Внезапно история показалась Конни очень глупой, и она поняла, что упустила свой шанс. И все же она написала правду, ведь ей совсем не хотелось быть балериной, даже как Роза, которая танцевала лучше всех в школе.
– Уверена, ты старалась, как могла, – сказала мама, погладив Конни по руке и передавая ей два шиллинга на какое-нибудь угощение. Конни же могла думать лишь о том, что экзамен позади, можно забыть о нем и думать о Рождестве.
* * *
Весенним утром, когда все должны были получить письма с результатами экзамена, Конни пришлось отправиться в школу, так и не узнав, что же в конверте.
Кругом уже вовсю лились слезы и вспыхивало негодование, мамочки в гневе швыряли скомканные письма через прутья забора, окружавшего игровую площадку. «Тебе дают место в технической школе». «Ты поступила в школу Мур-бэнк». Какое же это было мучение – считать нескончаемые минуты, когда после обеда они смогут рвануть домой и вскрыть наконец конверты, ожидающие их на столе в кухне.
Тетя Сью сидела, улыбаясь, глядя на Джой:
– Тебя взяли, ты поступила в Мур-бэнк!
Это была муниципальная общебразовательная школа в центре города, безусловно, второго сорта, но все знали, что она уж точно лучше школы Брод-лейн.
Конверт Конни все еще лежал на столе нераспечатанным. Мама была на дежурстве, но у Конни не было сил ждать. Она разорвала конверт и прочла письмо.

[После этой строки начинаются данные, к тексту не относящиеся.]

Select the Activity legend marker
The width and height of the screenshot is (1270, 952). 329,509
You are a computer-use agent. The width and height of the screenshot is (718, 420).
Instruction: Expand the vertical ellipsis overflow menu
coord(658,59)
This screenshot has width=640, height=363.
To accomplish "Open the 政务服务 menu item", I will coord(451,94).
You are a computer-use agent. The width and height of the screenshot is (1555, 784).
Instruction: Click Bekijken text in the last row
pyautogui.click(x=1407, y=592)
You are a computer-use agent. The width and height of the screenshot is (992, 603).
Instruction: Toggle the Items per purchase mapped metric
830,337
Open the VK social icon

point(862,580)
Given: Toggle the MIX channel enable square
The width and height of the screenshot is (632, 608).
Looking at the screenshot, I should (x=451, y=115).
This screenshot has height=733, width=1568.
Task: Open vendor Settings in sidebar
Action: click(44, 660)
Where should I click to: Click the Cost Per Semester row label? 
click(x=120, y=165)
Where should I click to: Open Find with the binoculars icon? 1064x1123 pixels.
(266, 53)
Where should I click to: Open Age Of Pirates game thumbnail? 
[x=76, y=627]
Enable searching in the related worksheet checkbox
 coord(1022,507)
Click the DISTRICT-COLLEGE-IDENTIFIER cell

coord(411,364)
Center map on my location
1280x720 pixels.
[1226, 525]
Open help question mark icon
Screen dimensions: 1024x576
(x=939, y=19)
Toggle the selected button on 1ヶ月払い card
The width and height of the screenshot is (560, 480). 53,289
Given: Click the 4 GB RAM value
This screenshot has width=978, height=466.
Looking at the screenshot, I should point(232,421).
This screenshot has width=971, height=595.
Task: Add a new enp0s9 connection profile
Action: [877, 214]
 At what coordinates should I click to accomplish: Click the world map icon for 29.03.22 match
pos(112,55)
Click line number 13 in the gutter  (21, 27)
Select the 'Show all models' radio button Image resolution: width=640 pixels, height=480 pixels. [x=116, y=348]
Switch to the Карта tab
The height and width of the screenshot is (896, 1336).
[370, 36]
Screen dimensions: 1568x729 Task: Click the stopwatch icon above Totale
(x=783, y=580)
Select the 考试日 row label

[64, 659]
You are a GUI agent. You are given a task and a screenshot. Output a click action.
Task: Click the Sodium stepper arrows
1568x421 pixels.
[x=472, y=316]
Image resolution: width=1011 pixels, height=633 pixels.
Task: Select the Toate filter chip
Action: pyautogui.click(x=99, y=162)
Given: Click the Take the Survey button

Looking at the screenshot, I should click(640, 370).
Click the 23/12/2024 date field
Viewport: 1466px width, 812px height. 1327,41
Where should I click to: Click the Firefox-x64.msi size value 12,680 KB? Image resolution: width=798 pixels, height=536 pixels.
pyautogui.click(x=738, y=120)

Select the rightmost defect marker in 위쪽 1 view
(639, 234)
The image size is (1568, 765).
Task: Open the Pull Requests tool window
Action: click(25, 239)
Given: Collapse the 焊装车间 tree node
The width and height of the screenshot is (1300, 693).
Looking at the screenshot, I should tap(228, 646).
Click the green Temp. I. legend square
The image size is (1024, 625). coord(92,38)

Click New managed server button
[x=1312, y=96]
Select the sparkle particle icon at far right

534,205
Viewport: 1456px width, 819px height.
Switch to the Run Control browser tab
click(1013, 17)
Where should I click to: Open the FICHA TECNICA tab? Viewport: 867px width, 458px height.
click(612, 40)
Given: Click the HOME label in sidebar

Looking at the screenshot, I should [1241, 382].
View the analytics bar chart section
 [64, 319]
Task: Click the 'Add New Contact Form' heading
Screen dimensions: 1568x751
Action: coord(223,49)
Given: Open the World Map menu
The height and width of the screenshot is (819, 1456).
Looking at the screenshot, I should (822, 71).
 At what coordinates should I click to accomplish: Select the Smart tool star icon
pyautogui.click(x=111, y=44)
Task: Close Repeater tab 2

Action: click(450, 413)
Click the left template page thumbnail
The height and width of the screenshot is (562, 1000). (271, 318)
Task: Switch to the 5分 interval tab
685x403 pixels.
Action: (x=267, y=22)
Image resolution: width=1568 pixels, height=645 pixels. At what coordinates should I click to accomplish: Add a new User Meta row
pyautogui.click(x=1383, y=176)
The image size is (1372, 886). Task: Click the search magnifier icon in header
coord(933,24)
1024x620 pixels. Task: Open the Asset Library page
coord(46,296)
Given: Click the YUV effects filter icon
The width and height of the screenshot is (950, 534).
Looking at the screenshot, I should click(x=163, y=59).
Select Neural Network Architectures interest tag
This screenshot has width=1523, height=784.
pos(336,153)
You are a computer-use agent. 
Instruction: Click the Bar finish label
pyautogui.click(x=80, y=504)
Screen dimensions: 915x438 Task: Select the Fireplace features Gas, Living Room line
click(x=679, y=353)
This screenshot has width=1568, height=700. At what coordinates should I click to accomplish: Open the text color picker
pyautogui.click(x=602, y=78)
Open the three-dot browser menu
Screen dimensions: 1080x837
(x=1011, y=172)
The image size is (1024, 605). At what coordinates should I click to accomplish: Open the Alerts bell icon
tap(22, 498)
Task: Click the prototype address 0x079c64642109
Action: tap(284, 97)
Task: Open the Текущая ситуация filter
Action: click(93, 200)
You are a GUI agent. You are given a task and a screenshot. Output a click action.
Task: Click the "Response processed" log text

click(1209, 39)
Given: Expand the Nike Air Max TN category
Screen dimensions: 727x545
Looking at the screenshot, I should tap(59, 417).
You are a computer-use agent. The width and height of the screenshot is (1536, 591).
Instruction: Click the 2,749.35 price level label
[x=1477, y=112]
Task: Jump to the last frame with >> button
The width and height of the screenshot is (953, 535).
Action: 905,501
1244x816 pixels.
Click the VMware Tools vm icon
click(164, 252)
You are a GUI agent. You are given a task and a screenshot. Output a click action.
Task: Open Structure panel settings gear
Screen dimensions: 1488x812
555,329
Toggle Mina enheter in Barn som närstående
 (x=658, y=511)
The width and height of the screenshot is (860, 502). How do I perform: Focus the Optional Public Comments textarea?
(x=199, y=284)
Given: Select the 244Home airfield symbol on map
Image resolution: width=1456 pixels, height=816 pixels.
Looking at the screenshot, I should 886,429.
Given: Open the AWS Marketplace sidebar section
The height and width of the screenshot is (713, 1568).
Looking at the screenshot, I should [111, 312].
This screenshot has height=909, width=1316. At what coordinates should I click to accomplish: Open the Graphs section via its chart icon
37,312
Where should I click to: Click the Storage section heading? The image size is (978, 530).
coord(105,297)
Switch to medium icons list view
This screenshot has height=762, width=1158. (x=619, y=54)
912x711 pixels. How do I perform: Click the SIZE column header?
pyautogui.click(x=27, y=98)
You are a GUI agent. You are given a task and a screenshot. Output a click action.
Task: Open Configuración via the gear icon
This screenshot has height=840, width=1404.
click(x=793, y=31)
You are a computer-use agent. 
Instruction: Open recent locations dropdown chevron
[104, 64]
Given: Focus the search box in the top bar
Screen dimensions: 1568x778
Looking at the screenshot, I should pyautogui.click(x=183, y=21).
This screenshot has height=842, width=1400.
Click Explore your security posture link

– Вот это да! Боже мой! Не может быть! – закричала она, запустив письмо через стол к тете Сью. Та прочла и вспыхнула.
– Поздравляю, Конни! Гримблтонская школа, женское отделение! Выходит, им все-таки глянулась твоя рыба с картошкой…
Конни выпутывается из пелены воспоминаний и с тревогой взглядывает на часы. Как же ползет время, когда следишь за ним!
Для ее детей ворошить страницы этого семейного альбома – все равно что шагнуть в другой мир. Мир, где девочки носили платья и сандалии – кожаные, с ремешками до щиколоток. А мальчики до тринадцати лет разгуливали в шортах. Сейчас это кажется таким смешным… Дети дотемна носились на улице, спокойно шли через парк, сидели в кино, гуляли по всем окрестностям, на многие мили удалясь от дома, играли дни напролет. Сейчас все иначе.
В поле зрения Конни, конечно, попадали и другие дети, кому не так повезло, как детям из семьи Уинстэнли. Если верить книжкам, детство было у многих совсем другое, отнюдь не такое счастливое, а полное лишений и разочарований. Какую бы полуправду ей ни преподносили, она воспринималась как откровение. Им было лучше знать, взрослым, в том мире пятидесятых! У родителей часто были свои причины не говорить всей правды.
Три девочки и Невилл жили в оболочке мыльного пузыря, под защитой тетушек, друзей, соседей, старавшихся восполнить детям отсутствие их отцов. И у многих их школьных друзей тоже не было отцов, все из-за войны.